Nic Clarke at Eve's Alexandria:

It is no coincidence, then, that the word which recurs in so many of these essays about Russ’s work and her place in the SF field as both reader and writer is 'fierceness'. It is no surprise, either, that the sharp-witted fierceness of Russ and other feminist authors met with hostility in some quarters.


Paul Kincaid at The Big Other:

Joanna Russ died yesterday. She wasn’t important, she was essential!


Sue Lange at Book View Cafe Blog:

Russ’ ideas are radical. They’re scary in a genre that has the potential to be the most revolutionary of all but usually opts for the safety of the mainstream.

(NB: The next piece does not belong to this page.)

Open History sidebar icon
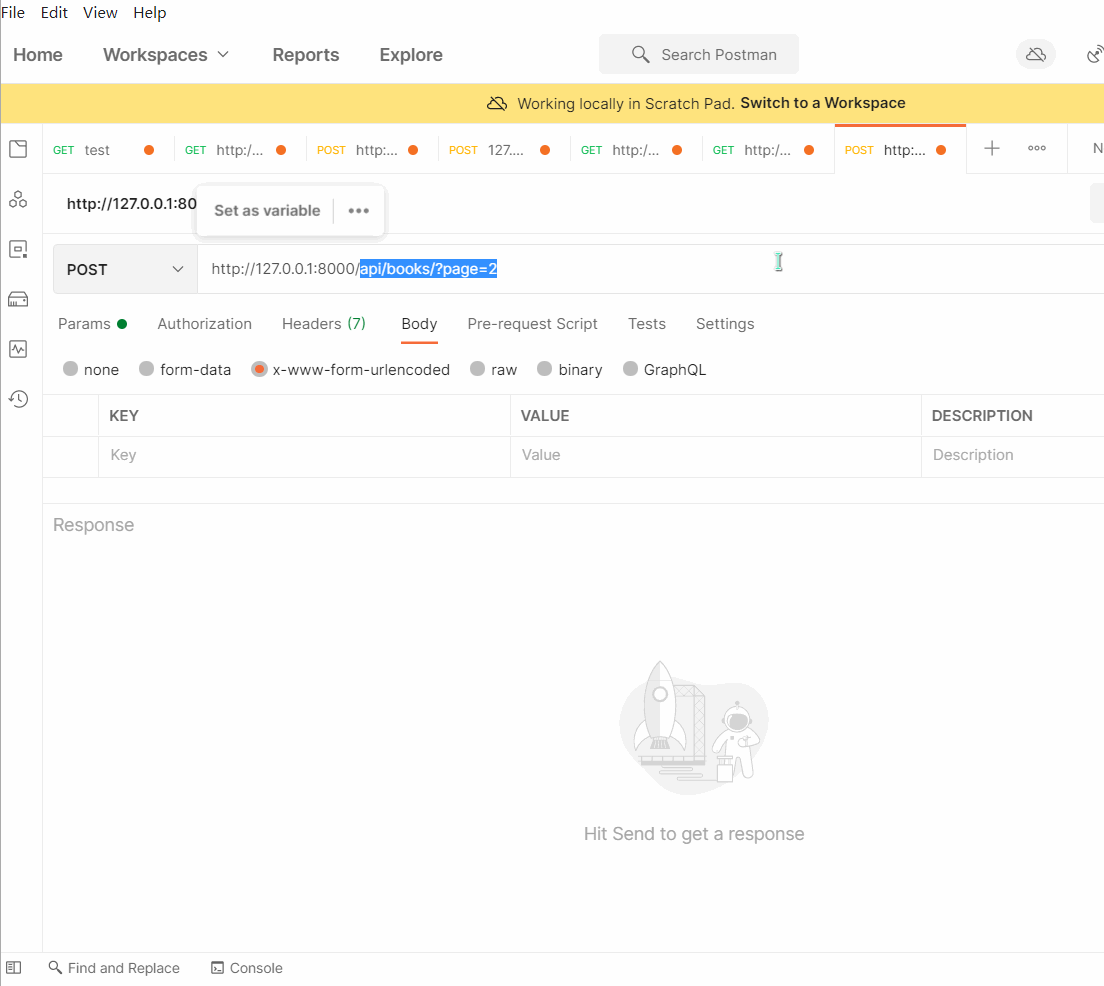Viewport: 1104px width, 986px height. coord(18,399)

Martin Wisse at Wis[s]e Words:

Add it all together and you know why Joanna Russ was such an important writer; unfortunately she was also a writer easy to ignore, almost invisible if you don’t search her out on your own. Her influence is everywhere in modern science fiction, but that just makes it harder to see.


Annalee Newitz at io9:

People will be reading Russ when they've forgotten entirely about many of the top selling science fiction authors of our day.


John O'Neill at Black Gate:

The character who bears Russ’s first name, “Joanna” refers to herself early in the novel as the “female man” because she is convinced she must surrender her identity as a woman to be respected.

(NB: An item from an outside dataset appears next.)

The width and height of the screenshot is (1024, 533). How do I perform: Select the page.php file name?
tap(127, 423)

Farah Mendlesohn at Wherever I Lay My Cat, That's My Home:

What it may have done is convince me that there were more bolshie feminists out there just like me and they read science fiction. Now that was a category I hadn't met in person (and wouldn't for a few more years).


Nancy Jane Moore at Book View Cafe Blog:

I was hungry for serious books by women, but most of the feminist fiction was unsatisfying. Looking back, I think it was because the authors were angry — angry, I might add, with very good reason — and couldn’t find a way to discipline that anger into effective work. I’m sure I couldn’t have done it either, but Russ could. The Female Man is a profoundly angry book, but it works.


And Finally...


Patrick Nielsen Hayden pays tribute at Making Light only for comments section to explode into a space for discussion and the sharing of memories.


While...


Future of Feminism is a Dreamwidth community devoted to discussing Russ's work.


           

Comments (1)


As an addendum to this, obituary in The Guardian by Christopher Priest, with endnote by Julie Bindel.